The old constraint of “Do we have enough developers?” is giving way to a new one: “Are we choosing the right things, clearly enough, fast enough?” This has brought Product managers, business owners, and domain experts on the critical path now. The time it takes to clarify a requirement, resolve a design trade-off, or align stakeholders can easily exceed the time AI takes to implement the feature.

For leaders, this shifts the dominant management question. Instead of asking “How do we hire more engineers?”, they are now asking “How do we make better, faster decisions?” The backlog of tasks has become the throttle. The engine is ready.

The Cost Structure Is Already Shifting
AI assistants in software development already show 30–50% reductions in task completion time across the SDLC. At scale, this is not just efficiency, it’s a structural shift in what a technology organization looks like.

A smaller, well-structured team using AI tools and spec-driven workflows can now deliver roughly 5x to 10x of what it used to. Finance and leadership and are already beginning to ask the obvious question: if we can do more with less, why aren’t we? The likely trajectory follows a familiar pattern: hiring freezes, role consolidation, and ultimately FTE reductions.

Development staff doesn’t disappear, but the mix changes sharply. Senior engineers, architects, and generalists remain critical whereas pure code-production roles come under pressure. And here’s the leveller that should concern experienced engineers: years of experience matter less when an AI agent dramatically narrows the output gap between a junior and a senior developer.
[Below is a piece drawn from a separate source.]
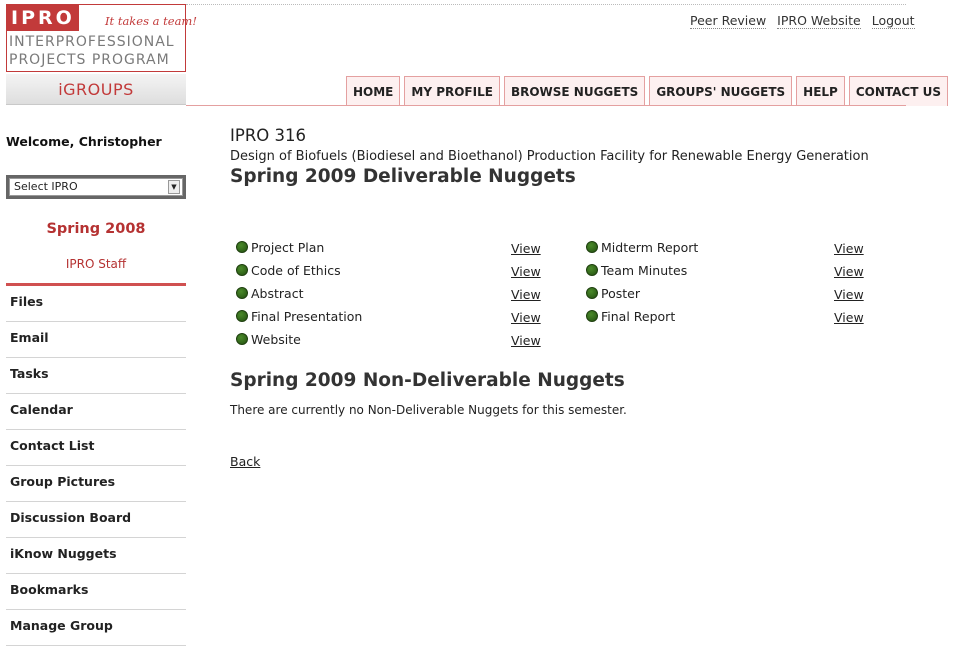 The image size is (960, 670). I want to click on sidebar-item-bookmarks: Bookmarks, so click(96, 592).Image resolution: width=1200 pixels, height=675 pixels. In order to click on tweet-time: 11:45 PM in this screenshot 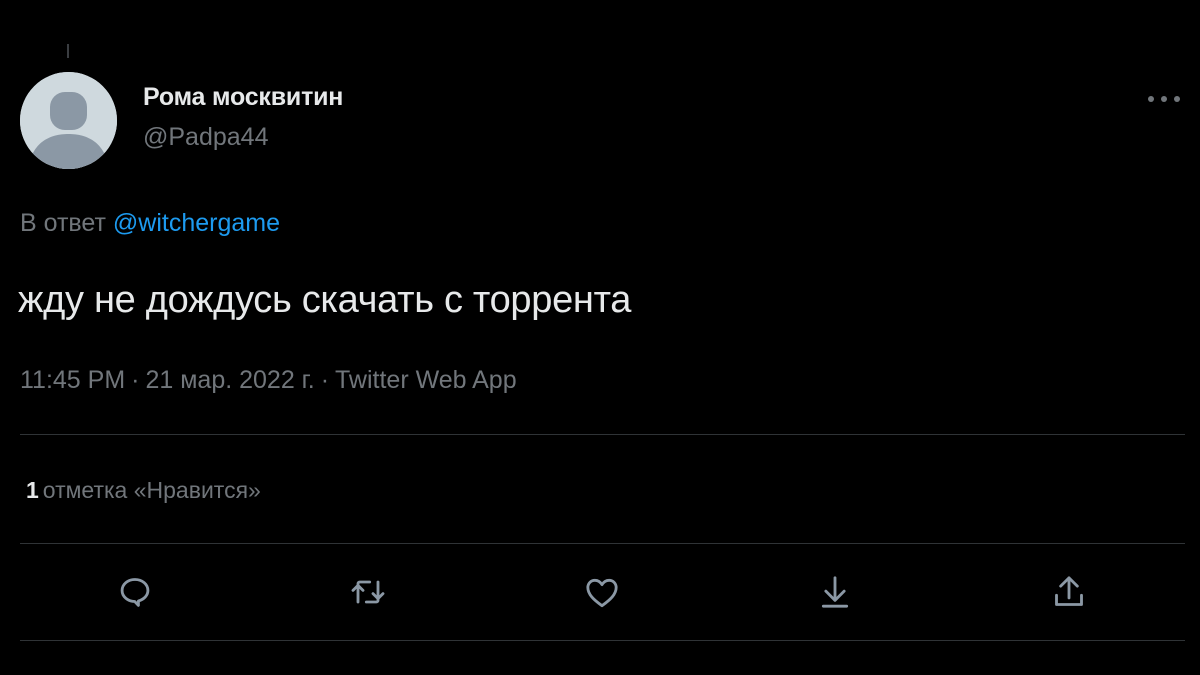, I will do `click(72, 380)`.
As implementation bottlenecks dissolve, internal power dynamics shift. Product and business teams gain real influence. They now control the most constrained input in the system: a well-defined backlog. Engineering moves up the value chain into platform thinking, governance, observability, and risk management, with agents handling the heavy lifting of day-to-day code.

The Real Opportunity
Agentic AI will pressure organisations to reduce engineering headcount while increasing output. The opportunity is just as real — reskill engineers toward higher-order thinking, build genuine product and backlog capability, and use this new playbook not just to do old work cheaper, but to take on problems that were previously too big, too slow, or too expensive to touch.

The teams that figure this out first won’t just be more efficient. They’ll be playing an entirely different game.